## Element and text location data
——————

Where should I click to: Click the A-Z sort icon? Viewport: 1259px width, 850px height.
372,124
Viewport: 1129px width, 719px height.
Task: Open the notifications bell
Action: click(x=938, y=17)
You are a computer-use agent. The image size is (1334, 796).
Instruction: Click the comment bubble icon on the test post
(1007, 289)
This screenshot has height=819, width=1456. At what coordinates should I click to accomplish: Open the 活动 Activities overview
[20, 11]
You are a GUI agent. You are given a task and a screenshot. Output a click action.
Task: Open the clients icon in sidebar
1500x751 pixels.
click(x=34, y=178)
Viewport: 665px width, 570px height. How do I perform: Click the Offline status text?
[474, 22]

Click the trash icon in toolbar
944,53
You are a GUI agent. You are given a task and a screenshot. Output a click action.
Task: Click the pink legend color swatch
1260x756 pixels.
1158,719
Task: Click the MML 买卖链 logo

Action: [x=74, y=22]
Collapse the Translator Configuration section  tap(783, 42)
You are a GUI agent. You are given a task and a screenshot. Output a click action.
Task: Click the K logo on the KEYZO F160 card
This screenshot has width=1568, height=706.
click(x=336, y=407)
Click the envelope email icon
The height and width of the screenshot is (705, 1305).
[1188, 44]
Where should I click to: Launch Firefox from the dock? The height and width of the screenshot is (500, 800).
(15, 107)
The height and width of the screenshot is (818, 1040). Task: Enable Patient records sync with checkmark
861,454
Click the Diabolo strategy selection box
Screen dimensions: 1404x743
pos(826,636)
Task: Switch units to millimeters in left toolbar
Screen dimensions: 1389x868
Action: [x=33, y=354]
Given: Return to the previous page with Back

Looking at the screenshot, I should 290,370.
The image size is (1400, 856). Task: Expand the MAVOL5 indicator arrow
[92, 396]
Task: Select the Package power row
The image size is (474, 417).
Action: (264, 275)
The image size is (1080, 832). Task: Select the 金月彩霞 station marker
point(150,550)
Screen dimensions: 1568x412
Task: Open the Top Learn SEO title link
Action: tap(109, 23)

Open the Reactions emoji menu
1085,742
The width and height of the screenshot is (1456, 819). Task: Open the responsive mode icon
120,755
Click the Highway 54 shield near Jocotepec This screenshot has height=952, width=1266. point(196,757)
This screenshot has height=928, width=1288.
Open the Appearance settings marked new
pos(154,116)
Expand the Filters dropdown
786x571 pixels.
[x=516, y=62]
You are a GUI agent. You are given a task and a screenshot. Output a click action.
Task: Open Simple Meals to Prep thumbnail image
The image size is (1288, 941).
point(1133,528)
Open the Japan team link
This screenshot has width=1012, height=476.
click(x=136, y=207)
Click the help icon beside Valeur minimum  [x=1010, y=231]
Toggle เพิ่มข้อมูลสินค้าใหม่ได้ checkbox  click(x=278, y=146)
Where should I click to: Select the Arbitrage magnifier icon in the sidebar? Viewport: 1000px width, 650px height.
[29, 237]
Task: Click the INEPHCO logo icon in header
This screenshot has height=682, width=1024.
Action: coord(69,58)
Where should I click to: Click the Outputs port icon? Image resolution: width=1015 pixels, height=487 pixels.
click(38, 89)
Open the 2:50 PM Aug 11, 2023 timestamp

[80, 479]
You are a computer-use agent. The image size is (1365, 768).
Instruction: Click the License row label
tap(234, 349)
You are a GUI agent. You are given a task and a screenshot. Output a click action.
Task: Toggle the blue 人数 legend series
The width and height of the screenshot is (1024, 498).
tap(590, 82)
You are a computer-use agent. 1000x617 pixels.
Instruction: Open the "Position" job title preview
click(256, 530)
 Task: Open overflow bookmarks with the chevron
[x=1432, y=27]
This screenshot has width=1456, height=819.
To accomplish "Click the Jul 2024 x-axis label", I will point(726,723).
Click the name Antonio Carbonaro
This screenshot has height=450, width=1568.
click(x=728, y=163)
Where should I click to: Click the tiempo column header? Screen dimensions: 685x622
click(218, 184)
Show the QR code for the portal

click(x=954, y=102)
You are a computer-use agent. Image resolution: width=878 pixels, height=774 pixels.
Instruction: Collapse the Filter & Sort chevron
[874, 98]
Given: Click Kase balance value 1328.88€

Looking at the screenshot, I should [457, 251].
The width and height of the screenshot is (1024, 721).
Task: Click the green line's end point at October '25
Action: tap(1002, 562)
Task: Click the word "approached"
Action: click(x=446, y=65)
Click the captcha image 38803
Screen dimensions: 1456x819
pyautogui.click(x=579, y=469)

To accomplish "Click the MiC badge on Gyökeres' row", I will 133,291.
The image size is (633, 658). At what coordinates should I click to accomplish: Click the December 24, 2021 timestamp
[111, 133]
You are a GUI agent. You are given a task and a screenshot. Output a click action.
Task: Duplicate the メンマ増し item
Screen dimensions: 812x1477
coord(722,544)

——————

Could you rename "trash icon" to "bin icon" in the data between the lines holding "Viewport: 665px width, 570px" and "Collapse the Translator", inclusive, and return only those lines with everything else unchanged?

Viewport: 665px width, 570px height. How do I perform: Click the Offline status text?
[474, 22]

Click the bin icon in toolbar
944,53
You are a GUI agent. You are given a task and a screenshot. Output a click action.
Task: Click the pink legend color swatch
1260x756 pixels.
1158,719
Task: Click the MML 买卖链 logo

Action: [x=74, y=22]
Collapse the Translator Configuration section  tap(783, 42)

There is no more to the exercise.